WORKING DATA START
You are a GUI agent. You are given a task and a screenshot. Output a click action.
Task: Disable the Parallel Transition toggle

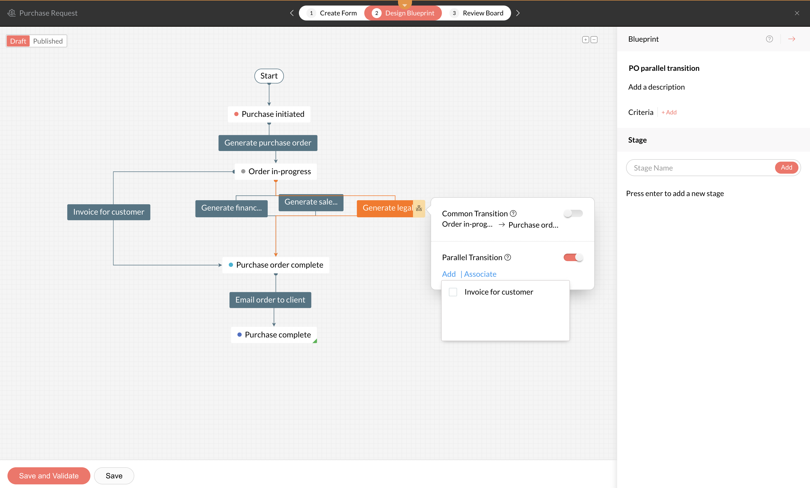(573, 257)
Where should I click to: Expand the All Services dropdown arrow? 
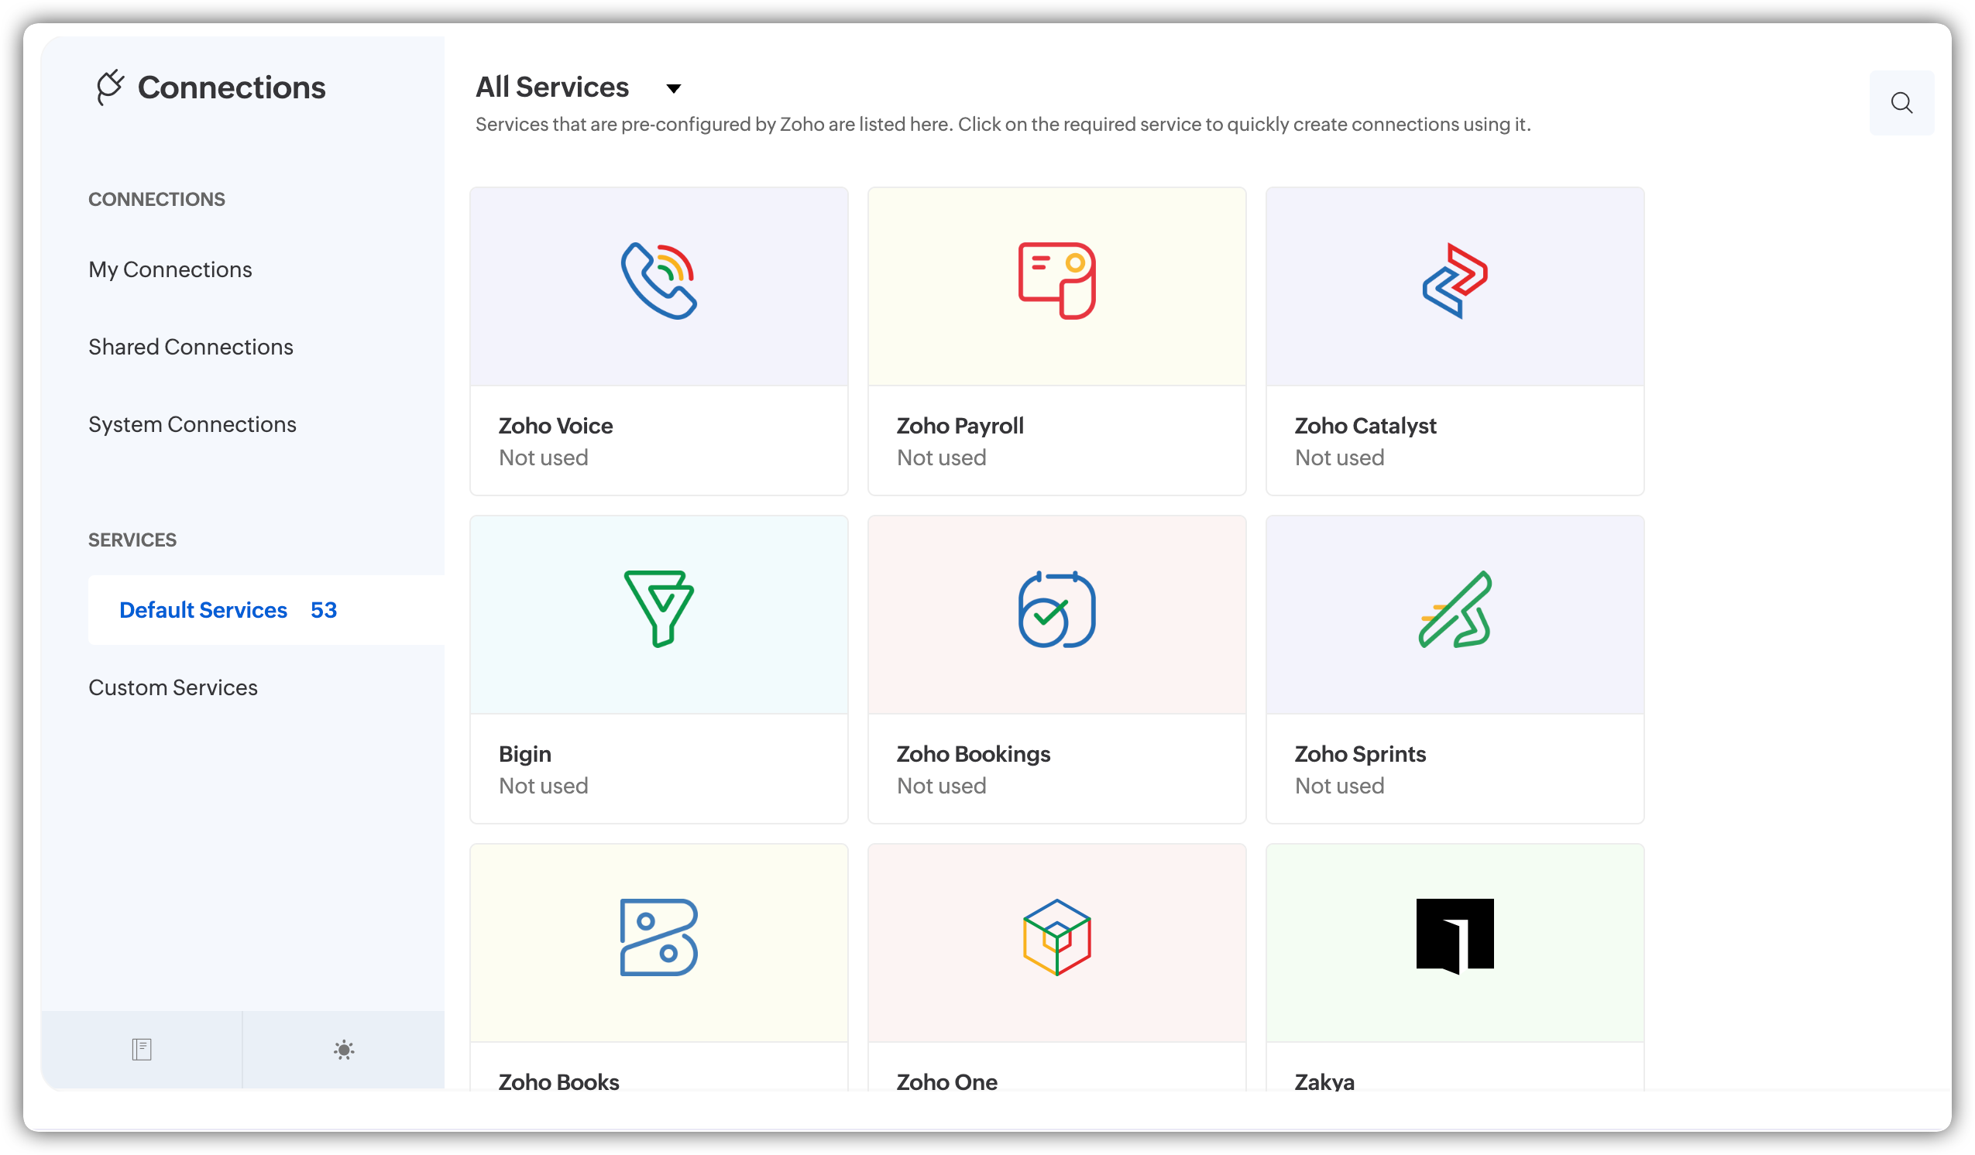point(672,89)
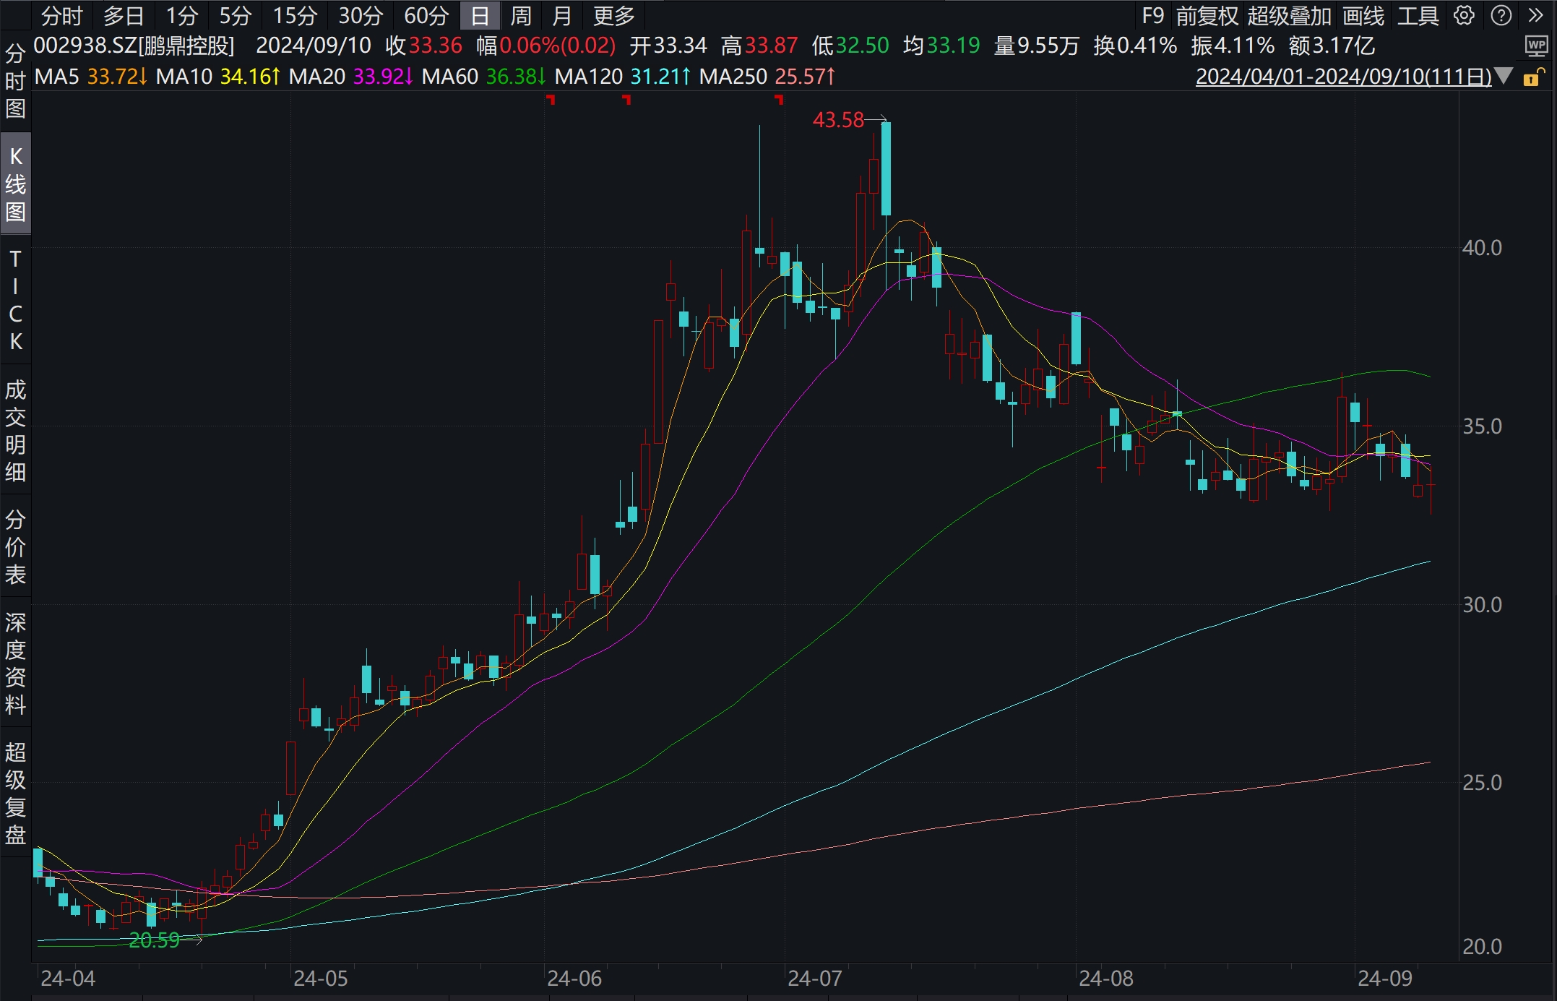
WORKING DATA END
PROBLEM DESCRIPTION >>
Return nothing except the lines from the one containing "Where should I" through the final line of the data, copied exactly. Leave out all pictures.

SOLUTION FOR THIS PROBLEM >>
Where should I click to: Expand the All Services dropdown arrow? 
point(672,89)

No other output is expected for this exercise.